“Yeah!”
Scrambling off the top of his comforter, he made a beeline for his bookshelves, where he wound up picking out a book entitled Freddie Gets Ready.
“Interesting choice,” she observed, waiting for the boy to get back into the bed. Tucking Jace in, she began to read.
Freddie, it turned out, was a baby dragon and what he was getting ready for, she discovered as she read the story to Jace with all the drama and voice shifts that belonged to a major melodrama, was his first day at kindergarten.
Reading it, Marnie couldn’t help wondering if Jace had deliberately picked the book to help him face the same rite of passage in a few months.

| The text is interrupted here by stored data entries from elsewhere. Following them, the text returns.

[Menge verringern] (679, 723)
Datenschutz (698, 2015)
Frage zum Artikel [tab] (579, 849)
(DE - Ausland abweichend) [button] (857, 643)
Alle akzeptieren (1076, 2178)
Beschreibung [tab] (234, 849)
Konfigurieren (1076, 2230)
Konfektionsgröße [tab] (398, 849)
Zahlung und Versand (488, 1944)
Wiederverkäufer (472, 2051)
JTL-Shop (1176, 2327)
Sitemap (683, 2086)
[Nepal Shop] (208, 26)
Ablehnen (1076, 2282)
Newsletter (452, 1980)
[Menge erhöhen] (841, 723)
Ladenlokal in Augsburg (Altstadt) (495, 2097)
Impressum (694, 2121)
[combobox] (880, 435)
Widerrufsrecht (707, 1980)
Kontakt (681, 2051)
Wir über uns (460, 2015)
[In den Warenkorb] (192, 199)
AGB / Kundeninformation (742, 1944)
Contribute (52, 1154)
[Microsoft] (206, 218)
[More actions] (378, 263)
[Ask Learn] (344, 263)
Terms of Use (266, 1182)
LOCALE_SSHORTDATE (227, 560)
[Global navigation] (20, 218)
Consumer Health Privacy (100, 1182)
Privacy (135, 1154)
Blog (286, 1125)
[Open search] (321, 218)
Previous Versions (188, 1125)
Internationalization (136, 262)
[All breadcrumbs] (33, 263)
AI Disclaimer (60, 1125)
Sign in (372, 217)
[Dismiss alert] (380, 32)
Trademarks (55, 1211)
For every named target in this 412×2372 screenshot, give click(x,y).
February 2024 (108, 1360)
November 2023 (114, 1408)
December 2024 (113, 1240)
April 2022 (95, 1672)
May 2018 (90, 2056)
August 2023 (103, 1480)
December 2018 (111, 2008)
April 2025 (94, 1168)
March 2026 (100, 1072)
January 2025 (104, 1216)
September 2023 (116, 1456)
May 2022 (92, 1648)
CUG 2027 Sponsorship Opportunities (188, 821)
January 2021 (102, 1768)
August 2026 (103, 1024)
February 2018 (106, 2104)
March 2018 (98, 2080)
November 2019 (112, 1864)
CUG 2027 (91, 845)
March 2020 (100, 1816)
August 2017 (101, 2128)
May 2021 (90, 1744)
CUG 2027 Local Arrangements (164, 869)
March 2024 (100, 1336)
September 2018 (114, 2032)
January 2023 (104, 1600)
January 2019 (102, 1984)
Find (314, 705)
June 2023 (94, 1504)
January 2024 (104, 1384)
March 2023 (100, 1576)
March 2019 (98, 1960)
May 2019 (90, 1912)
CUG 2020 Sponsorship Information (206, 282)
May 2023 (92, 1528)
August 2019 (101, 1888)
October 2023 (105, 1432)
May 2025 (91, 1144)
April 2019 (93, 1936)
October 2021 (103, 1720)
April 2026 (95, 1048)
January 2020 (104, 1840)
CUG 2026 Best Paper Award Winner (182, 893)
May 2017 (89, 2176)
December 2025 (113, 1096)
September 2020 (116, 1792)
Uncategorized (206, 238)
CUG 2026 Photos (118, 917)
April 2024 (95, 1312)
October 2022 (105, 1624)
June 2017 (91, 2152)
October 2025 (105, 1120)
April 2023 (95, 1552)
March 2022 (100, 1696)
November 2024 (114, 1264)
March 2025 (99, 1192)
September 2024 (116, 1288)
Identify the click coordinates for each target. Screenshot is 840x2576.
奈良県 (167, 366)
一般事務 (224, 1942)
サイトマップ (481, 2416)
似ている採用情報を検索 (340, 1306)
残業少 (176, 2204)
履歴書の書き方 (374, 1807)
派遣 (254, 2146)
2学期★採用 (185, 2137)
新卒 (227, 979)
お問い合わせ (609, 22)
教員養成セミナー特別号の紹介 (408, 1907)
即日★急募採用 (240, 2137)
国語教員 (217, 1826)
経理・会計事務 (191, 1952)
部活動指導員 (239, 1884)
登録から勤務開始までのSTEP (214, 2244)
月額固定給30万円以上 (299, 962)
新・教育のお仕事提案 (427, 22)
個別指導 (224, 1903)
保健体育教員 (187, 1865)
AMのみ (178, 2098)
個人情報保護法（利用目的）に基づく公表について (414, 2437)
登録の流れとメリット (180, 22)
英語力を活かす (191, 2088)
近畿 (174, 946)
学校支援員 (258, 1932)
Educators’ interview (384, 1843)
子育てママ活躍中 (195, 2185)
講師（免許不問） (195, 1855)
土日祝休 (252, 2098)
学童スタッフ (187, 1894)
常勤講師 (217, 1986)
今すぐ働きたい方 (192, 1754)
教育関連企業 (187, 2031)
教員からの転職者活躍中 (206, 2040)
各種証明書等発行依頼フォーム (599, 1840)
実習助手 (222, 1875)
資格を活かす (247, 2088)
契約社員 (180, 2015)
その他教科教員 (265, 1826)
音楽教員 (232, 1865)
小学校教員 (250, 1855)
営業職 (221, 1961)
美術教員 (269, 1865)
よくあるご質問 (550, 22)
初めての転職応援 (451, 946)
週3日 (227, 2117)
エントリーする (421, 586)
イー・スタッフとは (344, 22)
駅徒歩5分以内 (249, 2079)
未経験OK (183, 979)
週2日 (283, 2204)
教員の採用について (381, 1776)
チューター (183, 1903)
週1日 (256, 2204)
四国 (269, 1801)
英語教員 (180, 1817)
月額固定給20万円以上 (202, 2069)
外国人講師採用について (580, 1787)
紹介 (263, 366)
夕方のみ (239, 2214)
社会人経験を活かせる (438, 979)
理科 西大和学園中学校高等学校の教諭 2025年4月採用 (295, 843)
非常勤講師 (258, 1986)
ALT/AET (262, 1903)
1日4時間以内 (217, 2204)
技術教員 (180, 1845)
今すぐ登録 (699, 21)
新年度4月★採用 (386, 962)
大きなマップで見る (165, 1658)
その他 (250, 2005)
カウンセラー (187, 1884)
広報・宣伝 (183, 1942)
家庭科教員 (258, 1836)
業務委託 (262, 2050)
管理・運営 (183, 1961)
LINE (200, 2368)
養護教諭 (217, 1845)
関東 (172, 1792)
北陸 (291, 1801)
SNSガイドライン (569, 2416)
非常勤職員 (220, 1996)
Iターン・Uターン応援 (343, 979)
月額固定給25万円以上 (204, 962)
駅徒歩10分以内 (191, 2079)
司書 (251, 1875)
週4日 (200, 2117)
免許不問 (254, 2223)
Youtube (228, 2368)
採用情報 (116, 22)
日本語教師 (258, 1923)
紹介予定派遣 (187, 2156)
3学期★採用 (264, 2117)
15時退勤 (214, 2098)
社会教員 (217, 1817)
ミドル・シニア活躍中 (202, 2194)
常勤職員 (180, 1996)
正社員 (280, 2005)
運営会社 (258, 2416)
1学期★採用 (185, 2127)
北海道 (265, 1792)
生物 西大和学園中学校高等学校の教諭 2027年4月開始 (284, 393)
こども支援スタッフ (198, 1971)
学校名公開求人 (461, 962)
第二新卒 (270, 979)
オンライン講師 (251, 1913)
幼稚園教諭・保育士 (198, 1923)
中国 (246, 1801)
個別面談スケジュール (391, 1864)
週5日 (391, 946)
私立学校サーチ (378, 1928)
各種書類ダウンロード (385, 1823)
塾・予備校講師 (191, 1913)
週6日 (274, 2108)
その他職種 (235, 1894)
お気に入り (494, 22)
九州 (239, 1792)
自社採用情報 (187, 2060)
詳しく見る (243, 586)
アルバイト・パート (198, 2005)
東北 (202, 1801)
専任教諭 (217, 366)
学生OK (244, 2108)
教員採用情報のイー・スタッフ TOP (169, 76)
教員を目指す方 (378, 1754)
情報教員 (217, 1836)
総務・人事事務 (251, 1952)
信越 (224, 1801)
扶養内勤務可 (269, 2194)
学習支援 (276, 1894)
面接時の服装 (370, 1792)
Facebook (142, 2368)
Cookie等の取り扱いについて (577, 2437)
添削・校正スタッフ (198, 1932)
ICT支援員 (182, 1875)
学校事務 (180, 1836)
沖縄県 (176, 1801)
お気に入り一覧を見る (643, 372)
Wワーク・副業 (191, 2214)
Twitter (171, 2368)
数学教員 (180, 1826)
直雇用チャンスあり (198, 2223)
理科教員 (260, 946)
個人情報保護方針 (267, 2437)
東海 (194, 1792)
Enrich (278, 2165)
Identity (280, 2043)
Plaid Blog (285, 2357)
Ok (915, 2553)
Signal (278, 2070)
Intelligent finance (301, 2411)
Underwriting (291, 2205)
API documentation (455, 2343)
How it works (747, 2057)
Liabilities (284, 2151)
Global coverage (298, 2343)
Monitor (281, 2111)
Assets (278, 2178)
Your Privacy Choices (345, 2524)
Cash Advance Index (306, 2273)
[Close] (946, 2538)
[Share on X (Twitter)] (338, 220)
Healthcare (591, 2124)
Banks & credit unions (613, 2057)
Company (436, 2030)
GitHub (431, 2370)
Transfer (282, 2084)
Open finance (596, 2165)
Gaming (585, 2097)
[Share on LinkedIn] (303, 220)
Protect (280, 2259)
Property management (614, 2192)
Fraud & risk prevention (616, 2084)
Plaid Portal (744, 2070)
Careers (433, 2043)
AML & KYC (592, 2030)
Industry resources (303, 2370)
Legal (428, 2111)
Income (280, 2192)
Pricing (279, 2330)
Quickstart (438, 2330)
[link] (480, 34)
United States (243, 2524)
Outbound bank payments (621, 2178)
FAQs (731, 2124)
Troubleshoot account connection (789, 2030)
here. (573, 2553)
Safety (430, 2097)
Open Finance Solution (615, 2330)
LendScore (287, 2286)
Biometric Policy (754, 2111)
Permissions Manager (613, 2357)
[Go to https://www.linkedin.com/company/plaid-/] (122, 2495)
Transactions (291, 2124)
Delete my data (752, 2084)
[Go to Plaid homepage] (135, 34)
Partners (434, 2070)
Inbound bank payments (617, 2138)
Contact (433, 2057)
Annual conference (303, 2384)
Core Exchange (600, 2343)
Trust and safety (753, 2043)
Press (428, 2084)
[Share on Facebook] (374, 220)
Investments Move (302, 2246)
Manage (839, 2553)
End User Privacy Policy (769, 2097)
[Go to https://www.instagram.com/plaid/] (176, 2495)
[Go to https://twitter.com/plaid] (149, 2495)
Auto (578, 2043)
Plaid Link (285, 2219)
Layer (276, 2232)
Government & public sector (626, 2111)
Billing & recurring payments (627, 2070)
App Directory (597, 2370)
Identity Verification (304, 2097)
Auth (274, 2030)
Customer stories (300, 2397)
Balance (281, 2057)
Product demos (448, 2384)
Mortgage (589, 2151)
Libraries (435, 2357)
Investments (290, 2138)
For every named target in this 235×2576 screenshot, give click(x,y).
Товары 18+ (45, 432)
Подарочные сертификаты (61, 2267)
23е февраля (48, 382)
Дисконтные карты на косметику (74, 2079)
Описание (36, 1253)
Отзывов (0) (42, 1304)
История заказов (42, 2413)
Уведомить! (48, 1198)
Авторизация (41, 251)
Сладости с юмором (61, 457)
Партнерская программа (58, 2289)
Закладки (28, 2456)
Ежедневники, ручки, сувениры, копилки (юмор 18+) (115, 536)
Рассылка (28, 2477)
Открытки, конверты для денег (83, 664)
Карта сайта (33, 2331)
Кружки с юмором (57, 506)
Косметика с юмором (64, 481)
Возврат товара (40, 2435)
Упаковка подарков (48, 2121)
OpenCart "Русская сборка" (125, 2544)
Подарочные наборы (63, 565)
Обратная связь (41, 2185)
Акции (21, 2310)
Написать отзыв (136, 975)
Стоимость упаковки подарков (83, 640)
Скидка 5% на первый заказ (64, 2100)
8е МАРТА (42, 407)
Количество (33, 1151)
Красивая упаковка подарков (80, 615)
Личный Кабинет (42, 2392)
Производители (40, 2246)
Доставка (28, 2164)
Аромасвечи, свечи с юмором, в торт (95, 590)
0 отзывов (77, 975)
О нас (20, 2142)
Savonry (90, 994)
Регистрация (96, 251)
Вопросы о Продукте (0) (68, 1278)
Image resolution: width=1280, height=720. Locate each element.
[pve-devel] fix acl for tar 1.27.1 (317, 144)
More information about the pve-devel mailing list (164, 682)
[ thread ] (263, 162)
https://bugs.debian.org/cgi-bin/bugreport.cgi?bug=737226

She would have asked him when she came to the end of the story, but when she closed the book Jace had fallen sound asleep.
Smiling, she tucked the covers around him a little more closely, bent over the sleeping boy and lightly brushed her lips against his forehead. Jace shifted suddenly, murmured something and seemed to smile.
Turning, Marnie began to tiptoe out of the room. The very next second, she stifled a gasp when she realized she wasn’t alone. Asher was standing in the doorway, watching her.
Recovering quickly, she crossed to the doorway, then walked by Asher and out of the room.
When he followed, easing the door closed behind him, she swung around to face him and asked, “How long were you standing there?”
There was no hesitation. “Long enough to know that Freddie was going to have a good first day at kindergarten,” he told her with a smile.
Watching her read to Jace had really gotten to him. In all the time that Lynn had forced herself to remain in her son’s life, she’d never once read to the boy, even though Jace had asked her to. Asher had seen more tenderness displayed toward Jace in this single day than Lynn had managed to show their son during the entire time she’d lived with them.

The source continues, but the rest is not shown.